— Exercise —
Could you copy the rows word for word, starting with the line that contains "Task: Click the bookmark star box icon" and going on through the end of the rows, and omit the pictures?

________________________

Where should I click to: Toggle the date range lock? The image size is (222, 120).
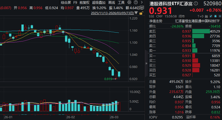tap(141, 12)
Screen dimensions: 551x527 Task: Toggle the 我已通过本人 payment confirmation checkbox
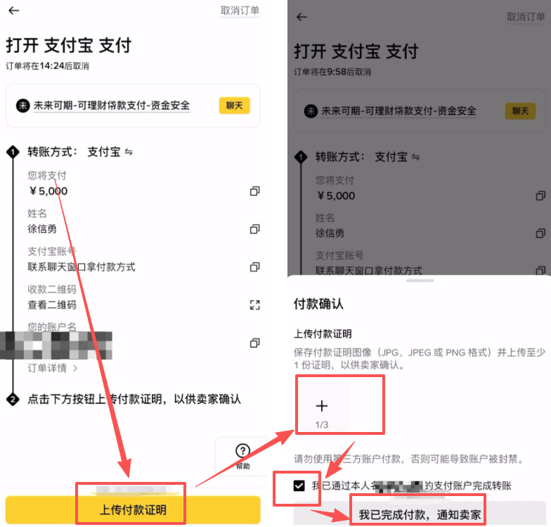299,485
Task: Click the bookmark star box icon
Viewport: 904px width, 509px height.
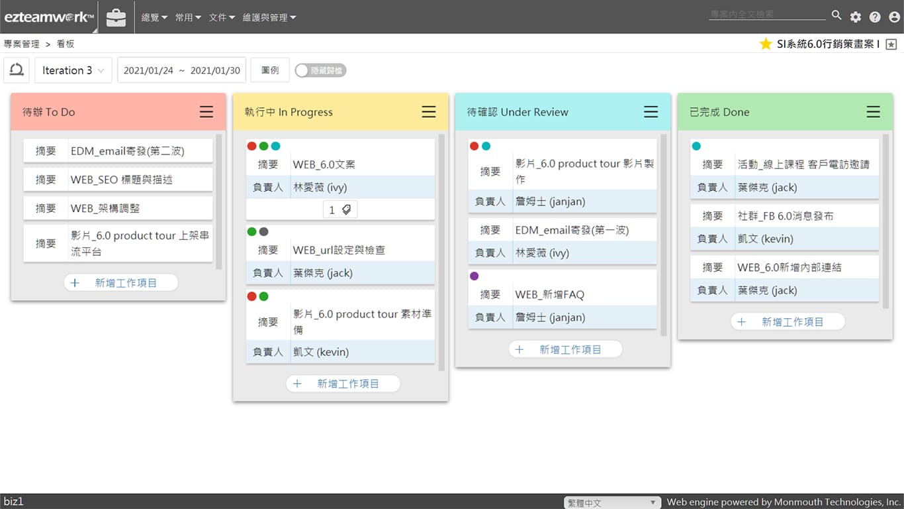Action: point(891,44)
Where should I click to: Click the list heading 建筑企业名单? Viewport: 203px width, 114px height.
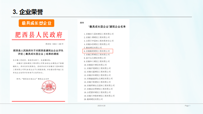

________________________

— Task output —
Task: Click the bookmark star box icon
Viewport: 904px width, 509px height.
Action: point(891,44)
Where should I click to: Click the list heading 建筑企业名单? Viewport: 203px width, 114px height.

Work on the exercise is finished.